#### [About this task]
Once the line containing "Image resolution: width=487" is found in the entries below, restate it and each following line word for word, stopping after the line containing "The image size is (1340, 926).".

*** Material for this exercise

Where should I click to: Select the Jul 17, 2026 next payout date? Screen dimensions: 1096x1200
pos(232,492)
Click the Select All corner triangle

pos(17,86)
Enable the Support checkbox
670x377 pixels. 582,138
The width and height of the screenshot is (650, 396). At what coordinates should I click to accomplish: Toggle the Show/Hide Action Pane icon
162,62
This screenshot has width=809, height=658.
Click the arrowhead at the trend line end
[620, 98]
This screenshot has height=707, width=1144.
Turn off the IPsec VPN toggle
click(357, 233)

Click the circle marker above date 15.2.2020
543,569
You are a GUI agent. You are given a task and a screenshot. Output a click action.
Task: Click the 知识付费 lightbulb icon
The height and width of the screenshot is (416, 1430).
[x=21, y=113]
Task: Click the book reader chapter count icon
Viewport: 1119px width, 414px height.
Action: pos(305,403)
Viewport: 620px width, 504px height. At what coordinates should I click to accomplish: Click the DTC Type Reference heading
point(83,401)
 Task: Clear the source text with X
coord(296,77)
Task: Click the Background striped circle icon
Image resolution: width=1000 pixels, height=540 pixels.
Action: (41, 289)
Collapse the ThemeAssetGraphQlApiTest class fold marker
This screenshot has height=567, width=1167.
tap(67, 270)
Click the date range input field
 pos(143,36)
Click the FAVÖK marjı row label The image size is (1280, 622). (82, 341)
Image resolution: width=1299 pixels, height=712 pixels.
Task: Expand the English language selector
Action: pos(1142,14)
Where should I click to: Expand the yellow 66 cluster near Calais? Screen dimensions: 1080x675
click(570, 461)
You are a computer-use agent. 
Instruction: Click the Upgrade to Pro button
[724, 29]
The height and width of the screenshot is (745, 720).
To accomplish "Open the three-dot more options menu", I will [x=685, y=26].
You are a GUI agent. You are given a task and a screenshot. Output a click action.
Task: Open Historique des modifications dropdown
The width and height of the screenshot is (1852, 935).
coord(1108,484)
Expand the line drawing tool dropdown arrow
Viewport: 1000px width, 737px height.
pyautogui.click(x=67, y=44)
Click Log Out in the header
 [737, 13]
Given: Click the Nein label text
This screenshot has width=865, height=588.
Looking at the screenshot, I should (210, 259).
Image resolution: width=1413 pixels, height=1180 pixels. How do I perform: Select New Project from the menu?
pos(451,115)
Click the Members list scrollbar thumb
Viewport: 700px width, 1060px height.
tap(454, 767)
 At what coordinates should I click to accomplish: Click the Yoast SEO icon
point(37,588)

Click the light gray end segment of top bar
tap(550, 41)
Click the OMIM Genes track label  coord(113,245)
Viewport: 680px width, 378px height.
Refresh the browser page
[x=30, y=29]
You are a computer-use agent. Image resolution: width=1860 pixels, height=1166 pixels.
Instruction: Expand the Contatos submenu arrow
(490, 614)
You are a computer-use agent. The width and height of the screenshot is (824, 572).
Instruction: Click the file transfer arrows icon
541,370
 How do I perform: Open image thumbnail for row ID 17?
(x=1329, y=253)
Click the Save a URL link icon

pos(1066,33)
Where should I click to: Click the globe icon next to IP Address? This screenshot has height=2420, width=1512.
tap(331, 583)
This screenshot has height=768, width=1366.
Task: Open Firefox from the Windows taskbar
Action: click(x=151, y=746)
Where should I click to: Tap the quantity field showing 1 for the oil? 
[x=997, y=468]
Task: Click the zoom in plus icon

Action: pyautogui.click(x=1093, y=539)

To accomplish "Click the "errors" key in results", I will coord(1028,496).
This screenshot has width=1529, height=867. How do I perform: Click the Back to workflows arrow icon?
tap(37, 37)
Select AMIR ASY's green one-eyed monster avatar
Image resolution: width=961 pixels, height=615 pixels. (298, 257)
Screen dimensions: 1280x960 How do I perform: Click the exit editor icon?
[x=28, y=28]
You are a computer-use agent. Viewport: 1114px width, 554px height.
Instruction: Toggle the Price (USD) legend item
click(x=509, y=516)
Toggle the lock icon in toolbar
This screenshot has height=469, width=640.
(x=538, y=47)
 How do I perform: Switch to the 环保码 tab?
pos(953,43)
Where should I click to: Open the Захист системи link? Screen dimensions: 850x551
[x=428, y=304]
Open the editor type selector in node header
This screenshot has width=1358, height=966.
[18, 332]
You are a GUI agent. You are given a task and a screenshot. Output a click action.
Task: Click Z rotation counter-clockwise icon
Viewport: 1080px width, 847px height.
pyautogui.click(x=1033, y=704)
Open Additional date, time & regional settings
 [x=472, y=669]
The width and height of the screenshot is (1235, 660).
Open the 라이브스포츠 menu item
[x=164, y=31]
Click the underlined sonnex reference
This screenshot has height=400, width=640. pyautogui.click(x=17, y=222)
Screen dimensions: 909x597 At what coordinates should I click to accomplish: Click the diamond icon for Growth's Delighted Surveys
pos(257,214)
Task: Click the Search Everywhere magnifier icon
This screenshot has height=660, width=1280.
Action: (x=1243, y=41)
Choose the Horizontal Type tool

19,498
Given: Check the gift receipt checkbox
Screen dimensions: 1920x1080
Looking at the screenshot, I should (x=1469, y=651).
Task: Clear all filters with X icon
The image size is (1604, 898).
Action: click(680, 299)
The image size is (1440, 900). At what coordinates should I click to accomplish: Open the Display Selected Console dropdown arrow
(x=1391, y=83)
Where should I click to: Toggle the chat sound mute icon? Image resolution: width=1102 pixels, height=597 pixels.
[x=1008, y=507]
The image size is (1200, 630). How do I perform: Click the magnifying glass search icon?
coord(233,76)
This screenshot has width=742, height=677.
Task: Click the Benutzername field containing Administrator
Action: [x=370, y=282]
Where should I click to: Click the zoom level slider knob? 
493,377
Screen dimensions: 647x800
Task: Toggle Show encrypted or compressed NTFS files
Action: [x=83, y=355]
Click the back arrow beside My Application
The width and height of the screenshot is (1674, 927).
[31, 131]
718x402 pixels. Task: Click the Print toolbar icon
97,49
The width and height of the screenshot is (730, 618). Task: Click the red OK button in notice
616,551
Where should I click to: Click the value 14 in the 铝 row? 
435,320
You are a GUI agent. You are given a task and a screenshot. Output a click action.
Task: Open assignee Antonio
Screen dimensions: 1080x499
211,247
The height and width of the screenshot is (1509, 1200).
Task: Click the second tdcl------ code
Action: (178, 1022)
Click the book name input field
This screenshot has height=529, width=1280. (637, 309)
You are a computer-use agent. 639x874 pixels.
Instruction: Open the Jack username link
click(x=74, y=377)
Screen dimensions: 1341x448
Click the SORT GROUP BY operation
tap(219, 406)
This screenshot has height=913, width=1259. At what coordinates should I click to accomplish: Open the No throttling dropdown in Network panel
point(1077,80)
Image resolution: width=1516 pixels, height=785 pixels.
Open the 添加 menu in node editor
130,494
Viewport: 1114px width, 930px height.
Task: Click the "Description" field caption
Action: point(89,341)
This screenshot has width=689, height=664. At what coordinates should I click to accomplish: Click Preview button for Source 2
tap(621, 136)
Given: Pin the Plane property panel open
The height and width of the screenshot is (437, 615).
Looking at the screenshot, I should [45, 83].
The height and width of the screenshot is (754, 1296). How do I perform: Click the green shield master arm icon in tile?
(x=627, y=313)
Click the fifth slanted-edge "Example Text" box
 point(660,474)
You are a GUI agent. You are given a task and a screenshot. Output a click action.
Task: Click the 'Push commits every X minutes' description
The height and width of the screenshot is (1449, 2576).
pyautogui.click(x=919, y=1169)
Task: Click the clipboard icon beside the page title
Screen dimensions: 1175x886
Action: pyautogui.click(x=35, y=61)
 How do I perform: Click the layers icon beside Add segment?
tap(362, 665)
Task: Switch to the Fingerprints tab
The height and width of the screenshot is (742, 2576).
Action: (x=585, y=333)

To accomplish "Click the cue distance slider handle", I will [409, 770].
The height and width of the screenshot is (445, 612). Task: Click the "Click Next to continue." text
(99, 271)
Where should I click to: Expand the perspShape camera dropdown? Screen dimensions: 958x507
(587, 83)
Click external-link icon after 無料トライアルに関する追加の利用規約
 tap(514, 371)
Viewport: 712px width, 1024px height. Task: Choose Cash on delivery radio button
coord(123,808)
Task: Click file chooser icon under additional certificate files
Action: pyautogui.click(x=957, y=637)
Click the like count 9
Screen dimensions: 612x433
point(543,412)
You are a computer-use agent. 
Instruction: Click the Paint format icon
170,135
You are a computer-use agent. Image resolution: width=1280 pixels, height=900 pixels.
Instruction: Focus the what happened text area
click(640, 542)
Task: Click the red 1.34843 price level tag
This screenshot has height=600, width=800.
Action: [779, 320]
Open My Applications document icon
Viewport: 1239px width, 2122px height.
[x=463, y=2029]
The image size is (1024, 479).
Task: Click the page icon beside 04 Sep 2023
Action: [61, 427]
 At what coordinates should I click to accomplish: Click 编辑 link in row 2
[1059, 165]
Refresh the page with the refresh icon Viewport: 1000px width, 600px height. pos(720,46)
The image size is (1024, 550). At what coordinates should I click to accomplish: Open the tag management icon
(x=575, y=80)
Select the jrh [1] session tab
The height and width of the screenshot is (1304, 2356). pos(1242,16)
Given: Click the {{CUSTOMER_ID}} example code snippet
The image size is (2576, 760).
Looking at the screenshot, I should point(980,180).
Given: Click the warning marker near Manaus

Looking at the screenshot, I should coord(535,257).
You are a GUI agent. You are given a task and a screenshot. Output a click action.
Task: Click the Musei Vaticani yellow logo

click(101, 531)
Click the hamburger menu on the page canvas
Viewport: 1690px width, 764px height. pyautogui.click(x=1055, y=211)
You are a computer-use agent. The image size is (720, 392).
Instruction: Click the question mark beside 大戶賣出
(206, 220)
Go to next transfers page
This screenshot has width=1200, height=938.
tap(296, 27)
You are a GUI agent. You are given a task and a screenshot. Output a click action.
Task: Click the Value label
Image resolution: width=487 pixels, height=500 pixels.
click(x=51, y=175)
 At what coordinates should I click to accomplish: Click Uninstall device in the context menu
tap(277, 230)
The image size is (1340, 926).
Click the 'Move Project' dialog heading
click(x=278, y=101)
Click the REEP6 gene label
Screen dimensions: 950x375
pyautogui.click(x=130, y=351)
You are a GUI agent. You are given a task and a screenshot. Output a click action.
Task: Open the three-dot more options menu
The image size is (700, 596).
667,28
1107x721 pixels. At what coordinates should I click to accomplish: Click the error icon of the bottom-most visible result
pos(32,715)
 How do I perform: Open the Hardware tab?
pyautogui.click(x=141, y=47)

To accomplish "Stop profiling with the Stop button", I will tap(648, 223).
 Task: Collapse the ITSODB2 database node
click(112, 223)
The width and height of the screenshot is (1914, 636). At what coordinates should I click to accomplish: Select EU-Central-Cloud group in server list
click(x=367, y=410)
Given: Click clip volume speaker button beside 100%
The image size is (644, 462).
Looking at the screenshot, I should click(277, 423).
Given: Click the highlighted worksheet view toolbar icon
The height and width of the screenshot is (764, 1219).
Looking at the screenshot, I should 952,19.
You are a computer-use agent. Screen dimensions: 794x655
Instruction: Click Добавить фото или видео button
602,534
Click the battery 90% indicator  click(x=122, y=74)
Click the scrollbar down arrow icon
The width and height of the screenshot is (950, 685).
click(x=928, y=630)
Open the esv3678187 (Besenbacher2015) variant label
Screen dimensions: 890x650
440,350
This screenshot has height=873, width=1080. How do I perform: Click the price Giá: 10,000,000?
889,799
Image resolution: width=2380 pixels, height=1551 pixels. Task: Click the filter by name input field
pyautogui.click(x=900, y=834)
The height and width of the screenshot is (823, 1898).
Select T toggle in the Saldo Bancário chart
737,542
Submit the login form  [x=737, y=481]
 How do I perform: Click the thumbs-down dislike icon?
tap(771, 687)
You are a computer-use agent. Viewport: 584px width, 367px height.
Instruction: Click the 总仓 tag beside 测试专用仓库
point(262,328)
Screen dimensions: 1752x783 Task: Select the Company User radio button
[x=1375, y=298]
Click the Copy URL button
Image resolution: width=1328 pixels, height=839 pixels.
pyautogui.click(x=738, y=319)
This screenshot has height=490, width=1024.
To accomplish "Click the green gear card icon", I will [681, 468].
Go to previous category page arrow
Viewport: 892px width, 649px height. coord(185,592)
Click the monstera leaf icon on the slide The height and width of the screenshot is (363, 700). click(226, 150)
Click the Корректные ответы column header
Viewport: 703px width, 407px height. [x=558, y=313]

******

#### [Finished exercise]
Image resolution: width=487 pixels, height=500 pixels.
click(x=51, y=175)
 At what coordinates should I click to accomplish: Click Uninstall device in the context menu
tap(277, 230)
The image size is (1340, 926).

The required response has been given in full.